(Stored data)
┄┄┄┄┄┄

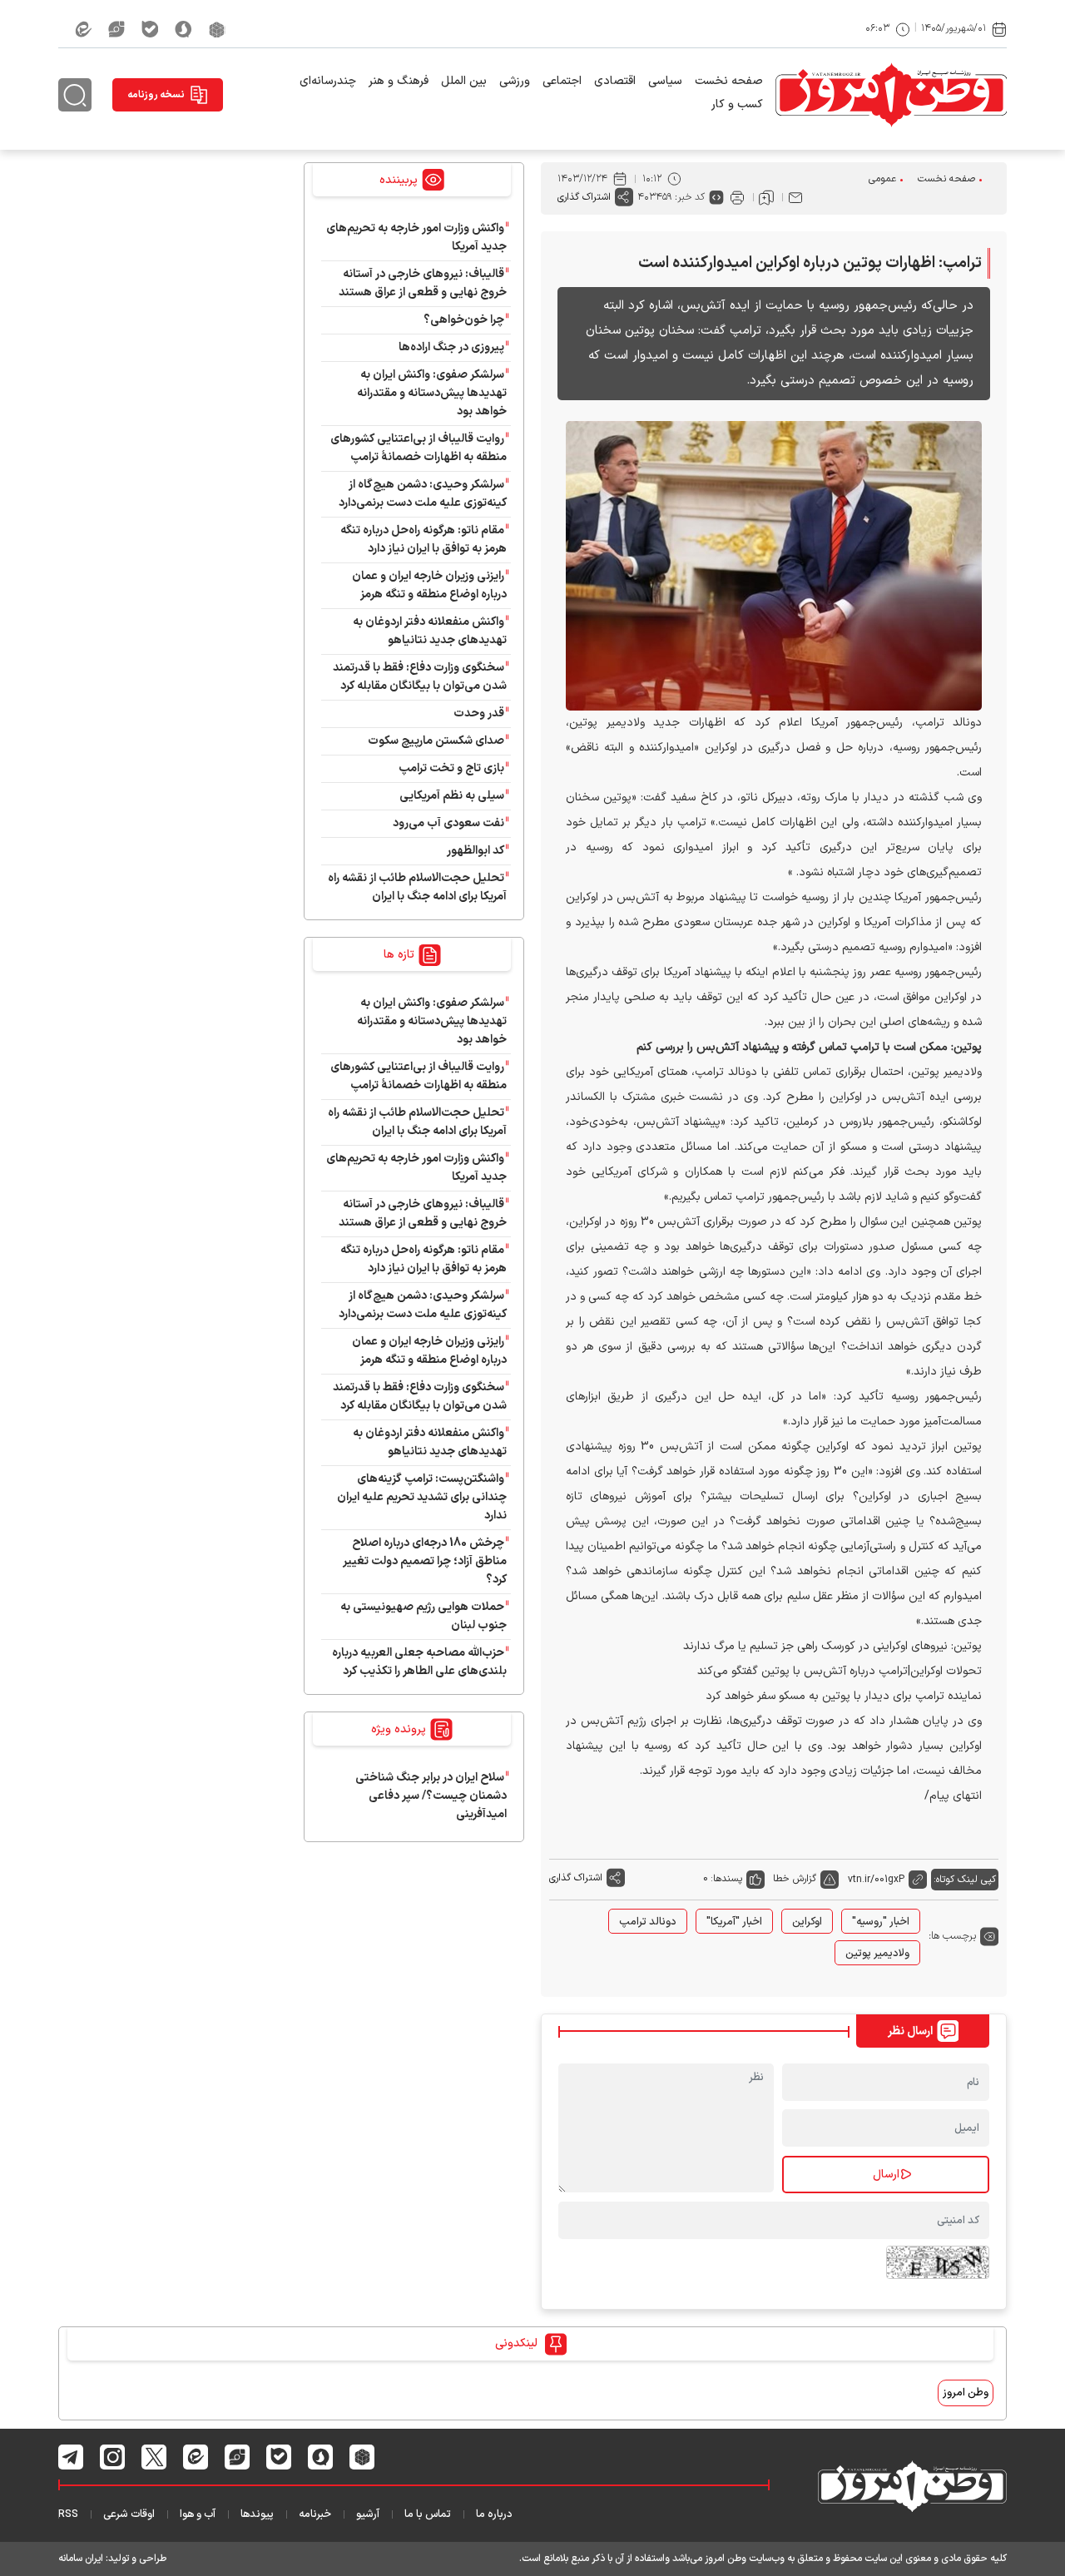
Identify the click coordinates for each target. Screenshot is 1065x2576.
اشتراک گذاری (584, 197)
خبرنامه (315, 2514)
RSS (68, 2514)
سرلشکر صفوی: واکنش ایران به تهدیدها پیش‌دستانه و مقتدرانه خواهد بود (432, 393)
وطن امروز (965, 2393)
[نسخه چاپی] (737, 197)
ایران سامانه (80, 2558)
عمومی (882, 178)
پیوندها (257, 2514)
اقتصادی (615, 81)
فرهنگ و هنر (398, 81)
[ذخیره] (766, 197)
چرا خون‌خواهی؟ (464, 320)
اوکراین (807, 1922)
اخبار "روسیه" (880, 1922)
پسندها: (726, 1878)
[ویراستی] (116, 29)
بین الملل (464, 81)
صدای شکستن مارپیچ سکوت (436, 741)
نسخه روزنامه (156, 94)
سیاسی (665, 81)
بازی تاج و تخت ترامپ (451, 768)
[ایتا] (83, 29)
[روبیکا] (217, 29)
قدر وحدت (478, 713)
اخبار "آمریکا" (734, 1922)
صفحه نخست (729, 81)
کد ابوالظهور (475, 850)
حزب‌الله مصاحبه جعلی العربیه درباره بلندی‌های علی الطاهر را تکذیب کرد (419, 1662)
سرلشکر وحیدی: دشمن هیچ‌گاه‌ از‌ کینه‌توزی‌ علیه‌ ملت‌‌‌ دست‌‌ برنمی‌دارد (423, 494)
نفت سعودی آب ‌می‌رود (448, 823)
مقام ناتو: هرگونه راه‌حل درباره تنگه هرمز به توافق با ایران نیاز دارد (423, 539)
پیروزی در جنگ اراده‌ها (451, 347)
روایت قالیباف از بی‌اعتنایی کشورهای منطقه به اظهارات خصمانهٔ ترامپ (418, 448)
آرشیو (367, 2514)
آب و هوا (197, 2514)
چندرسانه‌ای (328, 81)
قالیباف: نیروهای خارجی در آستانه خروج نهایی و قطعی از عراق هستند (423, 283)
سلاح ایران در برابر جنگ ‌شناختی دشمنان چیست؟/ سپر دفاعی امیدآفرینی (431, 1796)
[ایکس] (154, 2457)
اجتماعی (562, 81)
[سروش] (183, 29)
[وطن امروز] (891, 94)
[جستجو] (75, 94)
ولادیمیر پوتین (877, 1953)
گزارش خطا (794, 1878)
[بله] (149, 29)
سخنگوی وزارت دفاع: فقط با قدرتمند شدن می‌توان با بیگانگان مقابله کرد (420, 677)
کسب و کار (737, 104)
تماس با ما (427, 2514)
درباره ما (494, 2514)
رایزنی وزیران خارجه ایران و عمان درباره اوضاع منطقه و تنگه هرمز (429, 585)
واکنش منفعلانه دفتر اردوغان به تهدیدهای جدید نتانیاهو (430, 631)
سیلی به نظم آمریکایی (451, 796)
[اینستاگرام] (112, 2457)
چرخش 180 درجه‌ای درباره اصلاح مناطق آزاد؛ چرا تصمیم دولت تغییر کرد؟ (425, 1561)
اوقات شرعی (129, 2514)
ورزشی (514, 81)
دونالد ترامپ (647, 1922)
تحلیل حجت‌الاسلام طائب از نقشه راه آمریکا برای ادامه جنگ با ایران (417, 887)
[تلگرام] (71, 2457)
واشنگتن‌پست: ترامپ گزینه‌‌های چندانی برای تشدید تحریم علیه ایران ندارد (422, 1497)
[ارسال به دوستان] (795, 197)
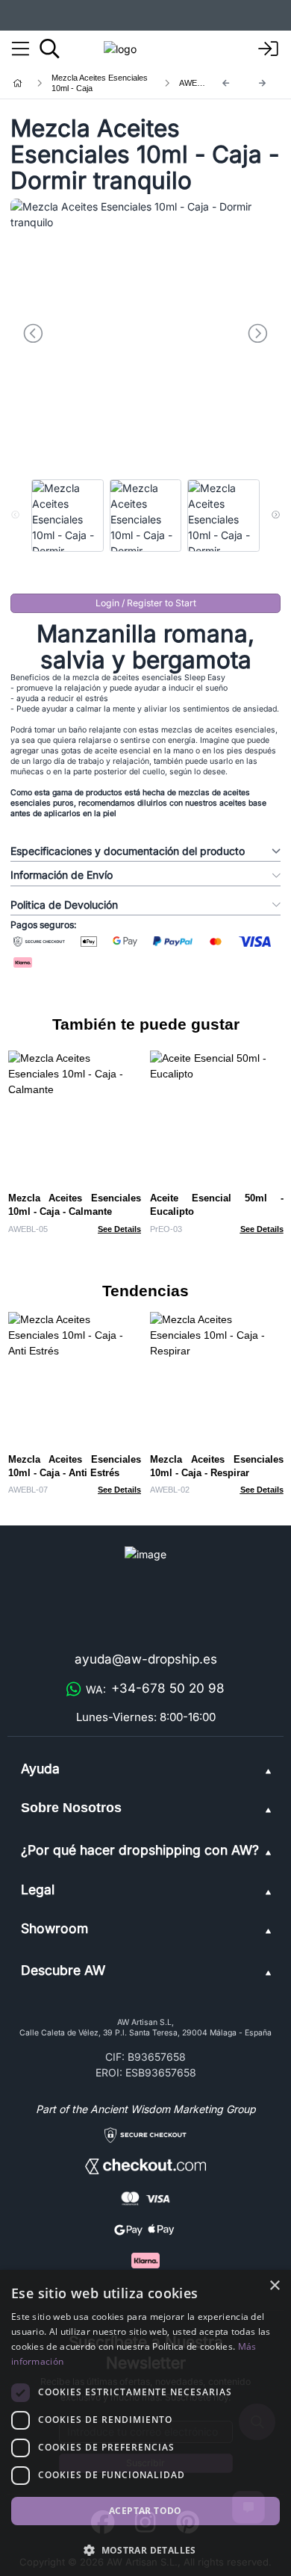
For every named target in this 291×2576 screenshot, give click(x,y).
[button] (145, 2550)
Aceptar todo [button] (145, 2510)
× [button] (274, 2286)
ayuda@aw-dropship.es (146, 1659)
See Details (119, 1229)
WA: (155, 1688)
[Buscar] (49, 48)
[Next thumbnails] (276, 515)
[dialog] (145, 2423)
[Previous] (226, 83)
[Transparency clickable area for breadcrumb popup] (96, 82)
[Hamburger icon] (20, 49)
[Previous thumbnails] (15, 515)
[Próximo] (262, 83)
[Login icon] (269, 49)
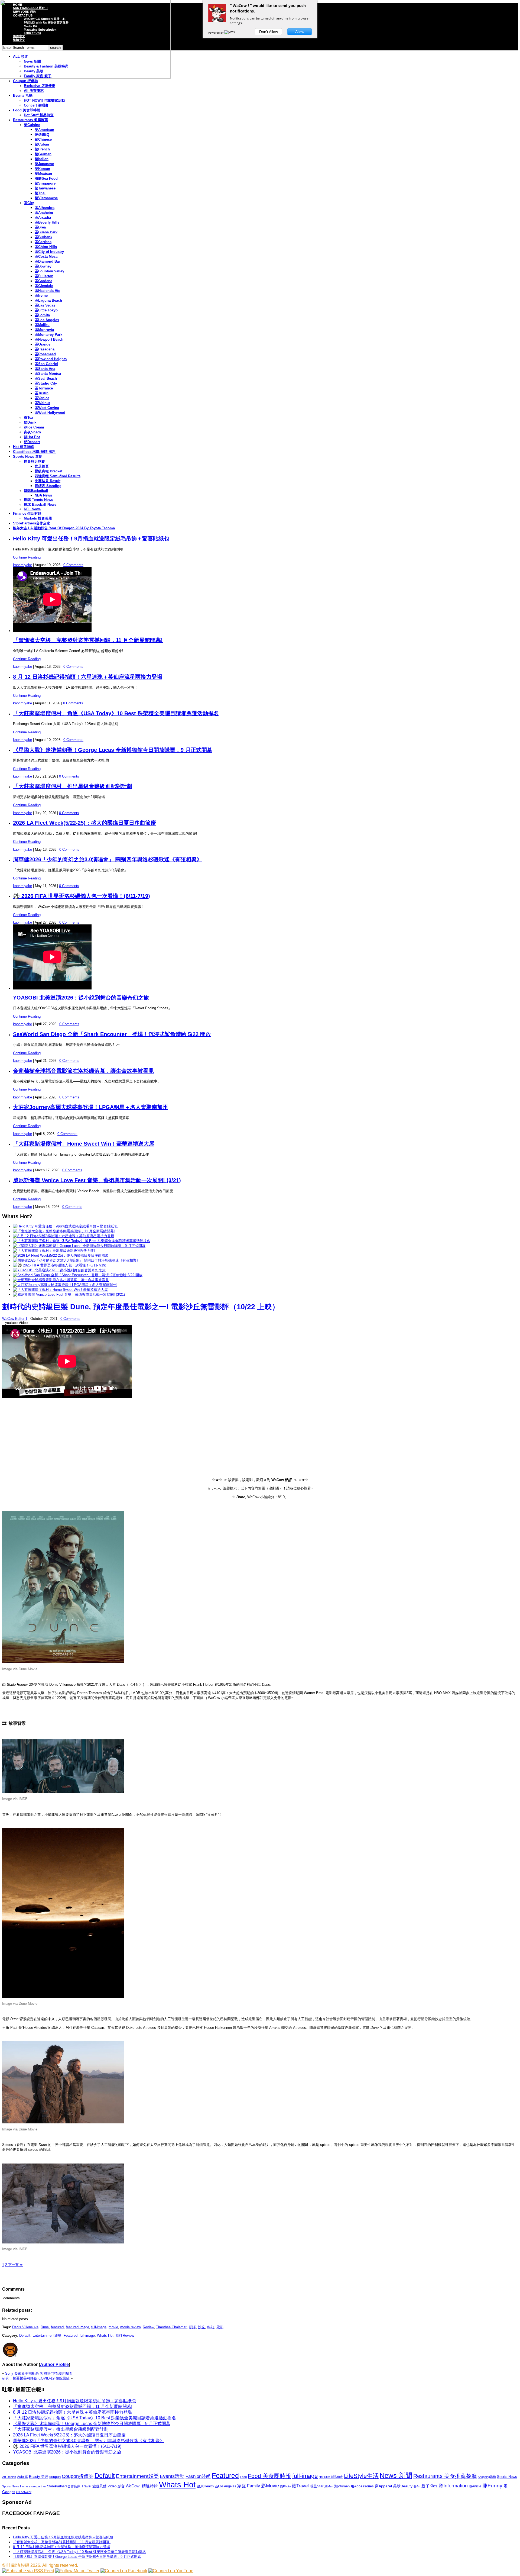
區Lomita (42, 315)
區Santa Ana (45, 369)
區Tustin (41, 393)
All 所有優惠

┄┄┄┄┄┄

• _What you will do_: Above are some entries. Restate word for word the lines from the one holding "درباره ما (494, 2514)" through the one holding "區Lomita (42, 315)", but not the pictures.

• _Task solution_:
درباره ما (494, 2514)
رایزنی وزیران خارجه ایران و عمان درباره اوضاع منطقه و تنگه هرمز (429, 585)
واکنش منفعلانه دفتر اردوغان به تهدیدهای جدید نتانیاهو (430, 631)
سیلی به نظم آمریکایی (451, 796)
[اینستاگرام] (112, 2457)
چرخش 180 درجه‌ای درباره اصلاح مناطق آزاد؛ چرا تصمیم دولت تغییر کرد؟ (425, 1561)
اوقات شرعی (129, 2514)
ورزشی (514, 81)
دونالد ترامپ (647, 1922)
تحلیل حجت‌الاسلام طائب از نقشه راه آمریکا برای ادامه جنگ با ایران (417, 887)
[تلگرام] (71, 2457)
واشنگتن‌پست: ترامپ گزینه‌‌های چندانی برای تشدید تحریم علیه ایران ندارد (422, 1497)
[ارسال به دوستان] (795, 197)
For every named target in this 291×2576 screenshot, give click(x,y).
[button] (145, 2550)
Aceptar todo [button] (145, 2510)
× [button] (274, 2286)
ayuda@aw-dropship.es (146, 1659)
See Details (119, 1229)
WA: (155, 1688)
[Buscar] (49, 48)
[Next thumbnails] (276, 515)
[dialog] (145, 2423)
[Previous] (226, 83)
[Transparency clickable area for breadcrumb popup] (96, 82)
[Hamburger icon] (20, 49)
[Previous thumbnails] (15, 515)
[Próximo] (262, 83)
[Login icon] (269, 49)
區Lomita (42, 315)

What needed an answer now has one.